Ekonom telah memperkirakan pesanan barang modal inti yang disebut ini meningkat 0,5 persen bulan lalu setelah lonjakan 1,7 persen yang dilaporkan sebelumnya di bulan September. Pesanan barang modal inti naik 4,4 persen pada basis tahun-ke-tahun.  Pengiriman barang modal inti naik 0,4 persen bulan lalu setelah dipercepat sebesar 1,2 persen pada September. Pengeluaran barang modal inti digunakan untuk menghitung belanja peralatan dalam pengukuran produk domestik bruto pemerintah.

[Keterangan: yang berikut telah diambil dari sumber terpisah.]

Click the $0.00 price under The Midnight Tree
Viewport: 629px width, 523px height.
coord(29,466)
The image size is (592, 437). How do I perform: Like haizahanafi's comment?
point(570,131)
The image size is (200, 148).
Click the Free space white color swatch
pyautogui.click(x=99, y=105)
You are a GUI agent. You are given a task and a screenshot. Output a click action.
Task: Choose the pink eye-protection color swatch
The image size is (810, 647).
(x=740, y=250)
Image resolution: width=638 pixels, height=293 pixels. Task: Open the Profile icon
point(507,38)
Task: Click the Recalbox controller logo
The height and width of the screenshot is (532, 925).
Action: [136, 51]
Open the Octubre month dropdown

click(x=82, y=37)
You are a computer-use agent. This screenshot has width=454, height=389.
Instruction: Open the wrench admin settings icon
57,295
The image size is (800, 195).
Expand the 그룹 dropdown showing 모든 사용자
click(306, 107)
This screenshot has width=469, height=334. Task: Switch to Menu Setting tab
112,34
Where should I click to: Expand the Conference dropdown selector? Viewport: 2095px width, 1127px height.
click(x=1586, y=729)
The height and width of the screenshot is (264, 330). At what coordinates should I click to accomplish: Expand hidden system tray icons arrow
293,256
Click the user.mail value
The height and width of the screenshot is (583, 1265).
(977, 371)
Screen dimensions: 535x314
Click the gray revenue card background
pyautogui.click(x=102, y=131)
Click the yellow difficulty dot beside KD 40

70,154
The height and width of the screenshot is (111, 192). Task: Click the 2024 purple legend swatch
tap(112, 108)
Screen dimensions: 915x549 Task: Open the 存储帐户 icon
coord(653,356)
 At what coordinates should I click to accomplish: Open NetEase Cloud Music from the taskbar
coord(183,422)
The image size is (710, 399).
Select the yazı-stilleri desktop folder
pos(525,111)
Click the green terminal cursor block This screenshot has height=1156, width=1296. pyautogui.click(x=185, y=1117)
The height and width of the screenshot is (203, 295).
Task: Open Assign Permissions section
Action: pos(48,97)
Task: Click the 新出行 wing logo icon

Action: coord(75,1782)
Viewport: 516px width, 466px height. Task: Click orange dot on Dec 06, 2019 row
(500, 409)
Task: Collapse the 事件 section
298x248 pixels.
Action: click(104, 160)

Secara keseluruhan pesanan untuk barang tahan lama, barang mulai dari pemanggang roti hingga pesawat terbang yang bertahan tiga tahun atau lebih, turun 1,2 persen bulan lalu karena permintaan untuk alat transportasi turun 4,3 persen. Pesanan barang tahan lama naik 2,2 persen di bulan September.

Sementara itu, indikator lain dianggap menggembirakan. Jumlah klaim pengangguran mengalami penurunan. Hal ini sebagai konsekuensi tumbuhnya investasi bisnis dan ketyatnya pasar tenaga kerja AS. Hasil yang positif ini memperkuat jalur bagi The Federal Reserve untuk menaikkan suku bunganya diakhir tahun ini.